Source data
= = = =

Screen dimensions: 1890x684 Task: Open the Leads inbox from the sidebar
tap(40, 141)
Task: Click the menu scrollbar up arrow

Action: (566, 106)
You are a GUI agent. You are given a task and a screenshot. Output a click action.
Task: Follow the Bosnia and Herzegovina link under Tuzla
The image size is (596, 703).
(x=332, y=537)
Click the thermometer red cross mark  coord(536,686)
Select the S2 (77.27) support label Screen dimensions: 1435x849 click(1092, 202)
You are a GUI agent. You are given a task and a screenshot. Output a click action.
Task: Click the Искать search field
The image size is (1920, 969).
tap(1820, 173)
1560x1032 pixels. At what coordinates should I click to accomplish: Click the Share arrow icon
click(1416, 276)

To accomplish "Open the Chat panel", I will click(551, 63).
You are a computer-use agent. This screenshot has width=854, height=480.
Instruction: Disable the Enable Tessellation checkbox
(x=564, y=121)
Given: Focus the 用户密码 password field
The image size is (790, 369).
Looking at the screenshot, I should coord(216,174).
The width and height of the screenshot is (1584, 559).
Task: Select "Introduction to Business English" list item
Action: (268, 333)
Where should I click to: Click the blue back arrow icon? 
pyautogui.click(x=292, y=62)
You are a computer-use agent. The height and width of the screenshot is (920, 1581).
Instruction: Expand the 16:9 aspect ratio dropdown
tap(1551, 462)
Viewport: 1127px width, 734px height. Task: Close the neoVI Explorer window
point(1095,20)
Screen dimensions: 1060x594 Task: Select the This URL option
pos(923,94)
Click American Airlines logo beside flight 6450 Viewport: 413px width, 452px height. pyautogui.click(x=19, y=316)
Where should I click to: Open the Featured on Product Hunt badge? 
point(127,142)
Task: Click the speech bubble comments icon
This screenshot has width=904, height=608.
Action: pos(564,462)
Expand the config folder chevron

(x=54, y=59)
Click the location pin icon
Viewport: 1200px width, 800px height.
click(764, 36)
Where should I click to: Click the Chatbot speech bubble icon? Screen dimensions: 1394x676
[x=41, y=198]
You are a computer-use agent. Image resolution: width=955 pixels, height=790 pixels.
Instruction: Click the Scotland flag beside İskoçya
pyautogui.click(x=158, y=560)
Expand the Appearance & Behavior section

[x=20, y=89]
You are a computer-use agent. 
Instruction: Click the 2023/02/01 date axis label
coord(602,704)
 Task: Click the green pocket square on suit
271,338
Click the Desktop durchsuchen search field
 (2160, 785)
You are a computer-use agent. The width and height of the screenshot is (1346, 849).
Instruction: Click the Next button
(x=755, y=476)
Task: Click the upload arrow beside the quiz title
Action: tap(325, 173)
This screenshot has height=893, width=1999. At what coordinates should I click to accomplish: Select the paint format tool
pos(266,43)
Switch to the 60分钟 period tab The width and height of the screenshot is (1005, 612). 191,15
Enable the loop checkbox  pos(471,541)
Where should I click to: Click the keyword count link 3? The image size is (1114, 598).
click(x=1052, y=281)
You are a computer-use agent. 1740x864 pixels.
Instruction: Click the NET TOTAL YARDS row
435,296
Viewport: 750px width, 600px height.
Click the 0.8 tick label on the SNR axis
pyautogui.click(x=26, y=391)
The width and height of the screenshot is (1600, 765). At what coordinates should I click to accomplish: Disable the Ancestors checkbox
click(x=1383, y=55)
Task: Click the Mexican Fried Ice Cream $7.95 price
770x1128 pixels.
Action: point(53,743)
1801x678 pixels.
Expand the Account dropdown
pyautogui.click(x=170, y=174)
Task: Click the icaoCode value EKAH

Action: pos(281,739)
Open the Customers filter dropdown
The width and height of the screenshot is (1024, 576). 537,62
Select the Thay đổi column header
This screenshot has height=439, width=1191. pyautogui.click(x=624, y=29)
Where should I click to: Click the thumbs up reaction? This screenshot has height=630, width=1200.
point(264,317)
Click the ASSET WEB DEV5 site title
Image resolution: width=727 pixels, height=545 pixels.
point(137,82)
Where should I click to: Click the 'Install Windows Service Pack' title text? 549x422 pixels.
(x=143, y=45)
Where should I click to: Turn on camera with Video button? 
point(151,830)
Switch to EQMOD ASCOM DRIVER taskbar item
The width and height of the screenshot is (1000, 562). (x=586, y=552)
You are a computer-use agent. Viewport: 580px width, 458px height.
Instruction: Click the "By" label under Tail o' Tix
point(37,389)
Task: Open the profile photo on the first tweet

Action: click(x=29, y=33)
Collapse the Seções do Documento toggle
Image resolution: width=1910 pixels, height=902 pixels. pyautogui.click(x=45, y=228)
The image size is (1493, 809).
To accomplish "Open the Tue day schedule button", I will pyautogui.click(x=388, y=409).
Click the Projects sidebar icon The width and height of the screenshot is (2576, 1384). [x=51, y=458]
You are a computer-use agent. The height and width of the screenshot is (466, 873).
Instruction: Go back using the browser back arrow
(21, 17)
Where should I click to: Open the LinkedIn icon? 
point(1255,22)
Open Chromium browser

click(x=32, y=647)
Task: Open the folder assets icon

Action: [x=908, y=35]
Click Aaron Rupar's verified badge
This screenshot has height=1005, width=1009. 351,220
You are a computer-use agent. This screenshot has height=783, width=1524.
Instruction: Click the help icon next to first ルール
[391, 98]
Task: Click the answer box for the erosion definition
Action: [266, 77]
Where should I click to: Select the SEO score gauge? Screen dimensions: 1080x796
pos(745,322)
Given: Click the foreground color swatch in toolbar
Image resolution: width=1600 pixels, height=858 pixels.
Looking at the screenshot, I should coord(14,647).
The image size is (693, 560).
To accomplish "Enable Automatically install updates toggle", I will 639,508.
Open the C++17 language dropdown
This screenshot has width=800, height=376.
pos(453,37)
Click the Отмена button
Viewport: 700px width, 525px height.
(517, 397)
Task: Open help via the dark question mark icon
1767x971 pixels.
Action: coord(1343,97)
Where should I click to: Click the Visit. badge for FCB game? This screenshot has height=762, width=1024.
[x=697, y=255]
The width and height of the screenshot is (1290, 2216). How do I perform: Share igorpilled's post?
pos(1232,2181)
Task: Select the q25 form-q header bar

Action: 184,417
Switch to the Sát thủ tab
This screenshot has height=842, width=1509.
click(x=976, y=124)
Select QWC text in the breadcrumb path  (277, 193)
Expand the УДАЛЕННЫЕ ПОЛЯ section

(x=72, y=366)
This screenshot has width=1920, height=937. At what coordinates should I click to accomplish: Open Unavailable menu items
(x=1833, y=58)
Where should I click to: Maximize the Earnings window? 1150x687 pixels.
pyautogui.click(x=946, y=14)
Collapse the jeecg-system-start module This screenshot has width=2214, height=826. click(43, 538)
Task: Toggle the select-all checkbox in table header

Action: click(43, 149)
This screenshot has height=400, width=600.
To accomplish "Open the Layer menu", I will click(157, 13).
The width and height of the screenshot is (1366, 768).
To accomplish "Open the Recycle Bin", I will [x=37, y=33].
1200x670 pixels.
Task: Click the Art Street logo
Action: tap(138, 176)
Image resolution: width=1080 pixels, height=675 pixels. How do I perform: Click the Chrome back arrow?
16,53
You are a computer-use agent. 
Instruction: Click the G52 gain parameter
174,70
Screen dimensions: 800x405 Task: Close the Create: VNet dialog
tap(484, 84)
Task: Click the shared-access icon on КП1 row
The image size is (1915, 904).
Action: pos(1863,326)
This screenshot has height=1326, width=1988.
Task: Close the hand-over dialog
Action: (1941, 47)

= = = =

◆ TASK PROMPT
Pull every line containing "mark" out of the data above.

◆ SOLUTION TO THIS PROBLEM
Click the thermometer red cross mark  coord(536,686)
Task: Open help via the dark question mark icon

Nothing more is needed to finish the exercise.